Regulation for the European Citizens Initiative (ECI)25. April 2010 – 22:30 by Fraser Henderson - ICELE |
The EC have recently published new details of how an ECI will work.
For those of you that don’t know a European Citizens’ Initiative is effectively a pan-European petition, ratified by the Lisbon treaty, a direct democracy instrument which requires 1 million signatures from a significant number of European citizens’ to trigger a legislative change/review.
Similar trial projects have already started under the eParticipation preparatory action such as EuroPetiton and eMPOWER.
There is no doubt that technology is the answer but there are quite a few hurdles to overcome in designing the (e)system and, perhaps more importantly, guaranteeing its integrity. For example:-
- The system / process must be easy to use
- Must include measures to prevent fraud
- Must not be a burden to member states
- 1/3 member states is considered as significant but individual thresholds for each member state will be implemented for the purposes of proportional representation. In the UK this is 54,750.

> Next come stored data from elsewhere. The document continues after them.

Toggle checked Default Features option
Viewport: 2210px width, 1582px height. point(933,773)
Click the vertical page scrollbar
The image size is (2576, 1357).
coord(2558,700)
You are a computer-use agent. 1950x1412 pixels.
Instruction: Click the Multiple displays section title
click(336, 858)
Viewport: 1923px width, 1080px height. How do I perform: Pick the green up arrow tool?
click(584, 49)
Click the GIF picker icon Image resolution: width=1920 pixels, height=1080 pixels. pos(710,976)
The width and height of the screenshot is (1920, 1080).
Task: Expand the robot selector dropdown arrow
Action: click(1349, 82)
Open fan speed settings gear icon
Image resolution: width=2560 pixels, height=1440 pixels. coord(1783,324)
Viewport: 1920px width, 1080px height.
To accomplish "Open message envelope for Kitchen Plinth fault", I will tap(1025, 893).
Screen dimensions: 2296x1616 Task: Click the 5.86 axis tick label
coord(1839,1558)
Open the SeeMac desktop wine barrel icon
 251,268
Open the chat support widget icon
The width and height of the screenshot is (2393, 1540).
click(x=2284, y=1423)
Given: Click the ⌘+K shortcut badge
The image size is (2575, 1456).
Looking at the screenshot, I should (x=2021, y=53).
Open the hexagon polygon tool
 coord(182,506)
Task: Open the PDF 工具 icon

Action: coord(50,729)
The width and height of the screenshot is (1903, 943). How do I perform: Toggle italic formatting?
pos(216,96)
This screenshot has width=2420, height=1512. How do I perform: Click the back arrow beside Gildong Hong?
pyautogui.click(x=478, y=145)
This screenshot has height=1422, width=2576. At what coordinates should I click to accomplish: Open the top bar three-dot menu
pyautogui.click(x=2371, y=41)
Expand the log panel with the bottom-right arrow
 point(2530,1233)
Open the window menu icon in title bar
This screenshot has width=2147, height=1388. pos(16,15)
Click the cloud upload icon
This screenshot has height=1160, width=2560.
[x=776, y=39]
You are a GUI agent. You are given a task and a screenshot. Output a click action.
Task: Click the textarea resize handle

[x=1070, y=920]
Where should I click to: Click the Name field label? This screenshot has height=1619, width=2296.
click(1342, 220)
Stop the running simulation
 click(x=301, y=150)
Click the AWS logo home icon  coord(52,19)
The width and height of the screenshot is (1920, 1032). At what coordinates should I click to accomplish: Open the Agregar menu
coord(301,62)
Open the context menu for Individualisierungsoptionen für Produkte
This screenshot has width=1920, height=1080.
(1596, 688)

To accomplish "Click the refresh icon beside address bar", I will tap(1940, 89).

- Must operate on multiple channels, including paper,with on-line at the outset
- 12 months signature collection period maximum
- Fixed minimum age of 16 for supporters (corresponding to the vote age in European parliament)
- Mandatory registration favoured (just to use system)
- Must be free at the point of use
- Member states to be responsible for checking validity. On-line to be present at outset
- After 300,000 statements of support have been collected from significant sample then the EC will provide a statement of admissibility
- EC must respond to admissibility checks within 2 months of receipt
- Maximum of 3 months for signature validity checks by member states, random sampling is acceptable
- Accepted ECI’s have a time limit of 4 months before the EC must provide a public response
- The petition organiser is the data controller, provisions must be in place to protect the privacy of signers
This will be reviewed after 5 years.
The so-called ‘prayer’ will consist of:-
• A title, no more than 100 characters
• The subject matter, no more than 200 characters
• A description, no more than 500 characters
• The legal base of the treaties which would allow the Commission to act
• The name, postal address and email address of the organiser (or legal entity)
• All sources of funding and support for the initiative at the time of registration
• Extra option info at the discretion of the petition organiser. This could include background or a draft legislative text.
• Time stamp and signature. Details of ‘personal identification number’ (e.g. passport #)
So there you have it, now it’s just a small matter of sorting out digital certificates for all citizens? Could this be the mother of all problems which will see a culmination of solutions from EU projects such as STORK, FAST and GEMOM?
Tags: inenglish
One Response to “Regulation for the European Citizens Initiative (ECI)”
By osimod on Apr 26, 2010
Thanks for the good analysis Fraser. Let’s see what the requirements for e-0authentication will be – due in 12 months.